Kamis, 30 Oktober 2008

PERAHUKU

Mardi Luhung
Jurnal Nasional 14 Sep 2008

Umi dan Abi pergi ke taman kampung. Umi berkebaya sedap. Abi berbaju koko. Kata keduanya: “Kami ingin naik sepur kelinci yang panjang!” terus tersenyum. Senyum yang lepas. Dan membuntut di belakang sepur kelinci yang panjang itu. Seperti buntut layang-layang yang tertempa oleh angin. Meriah dan menyala. Dengan warna yang terang. Warna yang ketika masuk ke dalam mimpiku, akan mewarnai relungnya. Sampai membuat mimpiku merajuk: “Tolong, jangan, jangan bangunkan aku dari ini semua!” Dan senyum yang mengingatkan aku pada yang bertumbuhan di kelebatan bulumu. Yang kerap kau warnai. Yang sesekali menggumpal. Dan sesekali bergerai. Meluncurkan perahuku yang aku anyam dari puisi.

Perahuku yang aku anyam dari puisi?

Ya, ya, perahuku memang aku anyam dari puisi. Puisi yang kata-katanya aku petik dari butir embun yang menetes. Jatuh ke sayap kepik. Memantul. Dan membuat rona yang kelap-kelip. Rona yang sering memasuki mata. Membangun sebuah kolam air yang lonjong. Kolam air yang jernih. Yang kata kabar, tempat tujuh bidadari turun dari surga dan keramas di situ. Lalu seorang pemburu datang. Menembakkan senapannya. Tujuh bidadari pun lenyap sambil menebar ancaman: “Seumur-umurnya, kau, pemburu, akan terlunta-lunta. Seperti terlunta-luntanya si penjual. Sebab telah menjual si orang suci dengan dua karung keping emas. Dua karung keping emas yang kelak akan menjelma besi yang menggembol di punggung!”

Dan si penjual yang kelak akan turun-naik bukit. Sebab dikejar sesal. Diburu awas: “Aku tak sengaja! Aku tak sengaja, menjual si orang suci itu!” terus hilang di balik hutan onak. Dan sekian abad ke depan, rimbun hutan onak itu akan menjadi teka-teki. Teka-teki tentang pengkhianatan sebuah kesetiaan. Juga pembalasan kekelabuan yang ada di tempat yang tak terjangkau. Kekelabuan yang sesekali muncul di dalam angan atau di sela genta. Genta yang digoyang-goyang oleh si pengkotbah. Yang sering berkotbah semacam ini: “Bangun, bangunlah hai orang yang lalai mendengar. Orang yang selalu berjalan di musim panas dan dingin. Di musim yang selalu membuat kau menjadi menghormati setiap yang layak untuk dihormati!”

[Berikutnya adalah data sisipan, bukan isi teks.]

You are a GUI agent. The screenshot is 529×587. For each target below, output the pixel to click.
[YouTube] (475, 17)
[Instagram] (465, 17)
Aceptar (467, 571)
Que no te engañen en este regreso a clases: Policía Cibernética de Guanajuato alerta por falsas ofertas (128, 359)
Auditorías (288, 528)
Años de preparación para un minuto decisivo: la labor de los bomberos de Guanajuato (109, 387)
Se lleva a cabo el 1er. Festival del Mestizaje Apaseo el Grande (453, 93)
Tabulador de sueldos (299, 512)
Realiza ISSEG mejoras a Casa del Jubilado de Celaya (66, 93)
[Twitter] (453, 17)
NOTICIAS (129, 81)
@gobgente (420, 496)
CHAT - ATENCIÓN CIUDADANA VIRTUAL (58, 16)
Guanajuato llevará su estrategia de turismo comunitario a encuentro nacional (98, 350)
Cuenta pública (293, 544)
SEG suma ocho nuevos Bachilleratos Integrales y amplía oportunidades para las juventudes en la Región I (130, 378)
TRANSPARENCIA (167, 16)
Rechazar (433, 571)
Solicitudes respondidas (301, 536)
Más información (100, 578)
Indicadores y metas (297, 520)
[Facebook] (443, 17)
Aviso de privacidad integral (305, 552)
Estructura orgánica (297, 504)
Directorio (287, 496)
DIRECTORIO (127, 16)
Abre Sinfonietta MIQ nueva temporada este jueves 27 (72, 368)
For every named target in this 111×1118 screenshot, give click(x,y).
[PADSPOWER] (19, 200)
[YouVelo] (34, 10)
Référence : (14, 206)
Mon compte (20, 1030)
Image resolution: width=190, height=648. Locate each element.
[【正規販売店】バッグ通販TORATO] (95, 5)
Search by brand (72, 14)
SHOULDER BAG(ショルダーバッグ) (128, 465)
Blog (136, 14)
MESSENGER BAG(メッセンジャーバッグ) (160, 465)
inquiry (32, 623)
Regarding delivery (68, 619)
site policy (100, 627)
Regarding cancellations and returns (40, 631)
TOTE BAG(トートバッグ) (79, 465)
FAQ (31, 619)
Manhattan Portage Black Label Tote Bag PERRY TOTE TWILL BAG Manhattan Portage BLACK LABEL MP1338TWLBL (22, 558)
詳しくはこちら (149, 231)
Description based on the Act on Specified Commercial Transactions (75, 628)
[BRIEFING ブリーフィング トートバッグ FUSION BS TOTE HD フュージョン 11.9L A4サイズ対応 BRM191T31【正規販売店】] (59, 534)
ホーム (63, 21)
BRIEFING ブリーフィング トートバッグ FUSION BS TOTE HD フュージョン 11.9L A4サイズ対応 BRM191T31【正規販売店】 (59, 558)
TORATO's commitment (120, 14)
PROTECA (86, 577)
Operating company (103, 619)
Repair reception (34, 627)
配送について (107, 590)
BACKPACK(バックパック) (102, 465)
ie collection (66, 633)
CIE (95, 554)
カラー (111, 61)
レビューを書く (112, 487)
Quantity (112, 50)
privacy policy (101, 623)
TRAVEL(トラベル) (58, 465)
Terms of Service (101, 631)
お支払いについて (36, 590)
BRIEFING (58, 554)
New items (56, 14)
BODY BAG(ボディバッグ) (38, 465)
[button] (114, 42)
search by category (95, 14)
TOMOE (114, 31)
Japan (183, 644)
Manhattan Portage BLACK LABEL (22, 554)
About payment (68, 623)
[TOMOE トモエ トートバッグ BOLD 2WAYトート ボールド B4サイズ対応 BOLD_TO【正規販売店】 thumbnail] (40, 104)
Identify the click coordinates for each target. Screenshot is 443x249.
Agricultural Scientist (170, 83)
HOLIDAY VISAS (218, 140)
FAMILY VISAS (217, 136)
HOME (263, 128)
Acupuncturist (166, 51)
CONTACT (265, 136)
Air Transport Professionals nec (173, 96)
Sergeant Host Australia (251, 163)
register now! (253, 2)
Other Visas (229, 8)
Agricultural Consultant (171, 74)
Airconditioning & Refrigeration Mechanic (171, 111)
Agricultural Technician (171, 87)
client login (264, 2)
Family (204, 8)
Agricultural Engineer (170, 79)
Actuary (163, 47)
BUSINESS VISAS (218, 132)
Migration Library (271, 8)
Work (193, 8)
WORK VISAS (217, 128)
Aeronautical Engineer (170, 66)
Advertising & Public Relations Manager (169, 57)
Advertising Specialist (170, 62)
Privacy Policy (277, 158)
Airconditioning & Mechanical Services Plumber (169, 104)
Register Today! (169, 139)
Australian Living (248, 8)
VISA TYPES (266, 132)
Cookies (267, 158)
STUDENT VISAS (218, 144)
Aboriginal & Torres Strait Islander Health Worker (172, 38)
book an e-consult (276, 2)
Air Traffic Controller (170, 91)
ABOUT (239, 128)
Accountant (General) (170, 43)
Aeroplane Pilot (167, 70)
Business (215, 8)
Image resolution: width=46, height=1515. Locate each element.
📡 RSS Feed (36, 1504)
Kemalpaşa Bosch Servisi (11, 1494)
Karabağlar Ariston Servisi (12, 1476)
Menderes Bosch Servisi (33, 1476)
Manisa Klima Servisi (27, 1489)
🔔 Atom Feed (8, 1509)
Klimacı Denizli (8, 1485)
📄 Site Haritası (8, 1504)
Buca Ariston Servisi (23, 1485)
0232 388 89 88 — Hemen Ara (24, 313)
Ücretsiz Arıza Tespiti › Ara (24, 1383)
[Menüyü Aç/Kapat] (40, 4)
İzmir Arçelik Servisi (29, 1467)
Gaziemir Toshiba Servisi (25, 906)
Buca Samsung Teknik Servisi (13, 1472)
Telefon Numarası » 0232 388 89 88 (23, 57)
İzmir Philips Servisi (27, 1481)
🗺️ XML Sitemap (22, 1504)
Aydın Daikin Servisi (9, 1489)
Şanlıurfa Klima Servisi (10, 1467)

Tapi selamu: “Apa perahumu yang meluncur itu punya kemudi?” Wah, aku tak menggubris. Sebab, aku tetap terpukau pada Umi dan Abi. Yang asyik di sepur kelinci yang panjang itu. Lihatlah, keduanya bahagia. Ada musim panen yang tak mau pamit. Dan ada kibaran benderang di musim itu. Yang di bawahnya, kebun palawija dan rempah pun saling hilir dan sihir. Kebun palawija dan rempah yang dijaga si orang-orangan yang terus menegak. Si orang-orangan yang punya tangan dari jerami. Sedang, topinya pun tampak kebesaran. Menutupi wajahnya yang terbikin dari labu kering. Labu yang cokelat dan keling. Seakan menyimpan hangat matahari. Matahari yang pernah diketapel oleh si anak nakal. Dan gumpilannya dipungut untuk diberikan kepada si adik. Yang berkilah: “Kakak, Kakak, ayo, ketapelkan matahari untukku!”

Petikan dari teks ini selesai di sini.